SÁBADO 11 DE DICIEMBRE DE 1999, 01:12 HT

Anochecía en Washington, estaba oscuro y llovía.

El general Murdock temblaba cuando dobló su pesado cuerpo en el asiento de su limusina. No era por la lluvia o por el frío, aunque Dios sabía bien que ensuciaban los adornos de Navidad de los negocios del centro y los hacía aparecer tristes y baratos. Nadie, absolutamente nadie caminaba por las calles. Un carro de combate del ejército hacía guardia en cada esquina, brillante a la débil luz de las calles a causa de la lenta lluvia, con sus torrecillas cerradas y los cañones apuntando a las aceras.

Hasta el general Hofstader parecía triste. Su uniforme estaba impecable y sus condecoraciones brillaban en la oscuridad de la limusina. Pero su cara era gris, arrugada, consumida por una vejez prematura.

Fue la voz del otro hombre lo que hizo temblar a Murdock. Ese murmullo áspero y meditado, como un demonio trepando desde el Infierno.

—Enemigos adentro y enemigos afuera —murmuró, señalando con su pesada mano hacia las calles vacías—. Con los rojos a punto de atacarnos, todos los locos y los simpatizantes comunistas del país se preparan para acuchillarnos por la espalda.

—No me había dado cuenta… —comenzó Murdock, e inmediatamente deseó no haberlo dicho. El general Hofstader lo paralizó con la mirada.

No me di cuenta —se burló el otro hombre. Su cara llena de furia se ponía cada vez más roja—. ¿Cuántos americanos se dan cuenta de la seriedad de la amenaza? Pocos. Muy pocos. Excesivamente pocos.

Quedó en silencio por un momento. Ninguno de los dos generales se atrevía a hablar. La limusina aceleró en la lluvia. La turbina hacía un zumbido agudo. No había tráfico que los demorara. El único otro sonido era el clac-clac del limpiaparabrisas de la ventanilla trasera. La parte de adelante del coche estaba acústicamente aislada de la parte de atrás.

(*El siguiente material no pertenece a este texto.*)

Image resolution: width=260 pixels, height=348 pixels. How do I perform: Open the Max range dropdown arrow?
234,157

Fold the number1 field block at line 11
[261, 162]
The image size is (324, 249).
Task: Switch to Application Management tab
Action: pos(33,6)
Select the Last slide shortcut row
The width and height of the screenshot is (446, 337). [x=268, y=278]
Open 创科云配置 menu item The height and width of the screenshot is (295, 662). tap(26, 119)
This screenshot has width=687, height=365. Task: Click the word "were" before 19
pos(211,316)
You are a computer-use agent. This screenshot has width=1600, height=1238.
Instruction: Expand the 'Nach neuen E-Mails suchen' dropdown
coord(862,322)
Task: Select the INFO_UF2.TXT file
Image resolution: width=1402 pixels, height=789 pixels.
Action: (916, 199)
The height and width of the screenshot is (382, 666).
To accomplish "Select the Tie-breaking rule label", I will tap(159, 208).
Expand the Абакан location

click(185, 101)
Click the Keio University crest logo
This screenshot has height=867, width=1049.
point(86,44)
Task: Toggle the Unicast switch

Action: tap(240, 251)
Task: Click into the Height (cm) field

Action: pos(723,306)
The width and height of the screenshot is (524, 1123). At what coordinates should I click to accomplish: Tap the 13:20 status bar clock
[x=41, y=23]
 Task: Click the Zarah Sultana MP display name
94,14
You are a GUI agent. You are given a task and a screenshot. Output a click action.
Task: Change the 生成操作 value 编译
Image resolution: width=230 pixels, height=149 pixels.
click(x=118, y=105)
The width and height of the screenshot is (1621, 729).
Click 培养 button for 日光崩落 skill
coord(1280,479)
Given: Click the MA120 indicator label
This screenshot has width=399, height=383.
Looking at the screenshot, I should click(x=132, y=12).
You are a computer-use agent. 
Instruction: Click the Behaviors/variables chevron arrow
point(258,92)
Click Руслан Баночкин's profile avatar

—Somos excesivamente pocos —jadeó. Hizo un ruido que pareció ser una risa—. Sobreviviremos al holocausto y luego comenzaremos un nuevo mundo… desde cero, por el camino correcto, el camino que hizo que ésta fuera una gran nación.

El general Hofstader se aclaró la garganta.

—Tendría que estar en Cheyenne Mountain si el ataque es inminente…

—Es importante que el Estado Mayor esté completo para esta reunión. Personalmente. Máxima seguridad. —Volvió sus ojos llameantes hacia Murdock—. Y usted. Quiero oír los últimos informes de sus genios en la Luna.

Murdock tragó con fuerza.

—Parece que están tomando la crisis mucho más en serio ahora. Aparentemente han pasado a un estado de máxima seguridad…

—¿Aparentemente?

—Según… según… los últimos informes, esta tarde.

—¿Y los rusos?

—No lo sé —Murdock se sintió desamparado—. No tengo acceso a esa clase de información.

—Supongo que tampoco sabe que los rusos están colocando armas atómicas en órbita.

—¡Oh, Dios mío!

—Así es. Ahora dígame, ¿cuál es su juicio personal sobre el comandante de Moonbase?

—¿Kinsman?

—Sí, ese es el nombre. Tengo entendido que es un factor dudoso.

—Bueno, es…

—¿Sí?

Sus ojos perforaban a Murdock. Sintiéndose espantosamente mal, Murdock respondió:

—Ha sido un buen administrador, pero no estoy seguro de que sea el hombre indicado para ese cargo en una situación de emergencia.

—Entonces deshágase de él. —Murdock se volvió hacia Hofstader—. Reemplácelo —dijo el general de cuatro estrellas—. ¿Tiene un segundo jefe de confianza?

—¡Oh, sí, señor! ¡De absoluta confianza!

—Póngalo a cargo. Y haga volver a ese Kinsman.

—No puede. Tiene problemas de salud.

El otro hombre se inclinó hacia adelante y puso una pesada mano sobre la rodilla de Murdock.

—Sáquelo de allí. Aun cuando tenga que arrestarlo o ponerlo en una cápsula de superviviencia por el resto de sus días, ¡sáquelo de allí!

—Sí, señor. Inmediatamente —chilló Murdock.

Era cerca de las dos de la mañana cuando Kinsman terminó sus giras de inspección en Moonbase. Todo estaba perfecto. La lanzadera llegó, y no se movería hasta que él lo decidiera. Estaba satisfecho. La base estaba tan segura como lo deseaba. Los hombres de confianza estaban de guardia. No había habido pedidos de auxilio por parte de Leonov.

Caminaba en ese momento por un corredor de la sección residencial de la base. La mayor parte de la gente estaba durmiendo, como si esa noche fuera igual a todas las noches. Giró en una intersección y se dirigió a las habitaciones de Ellen.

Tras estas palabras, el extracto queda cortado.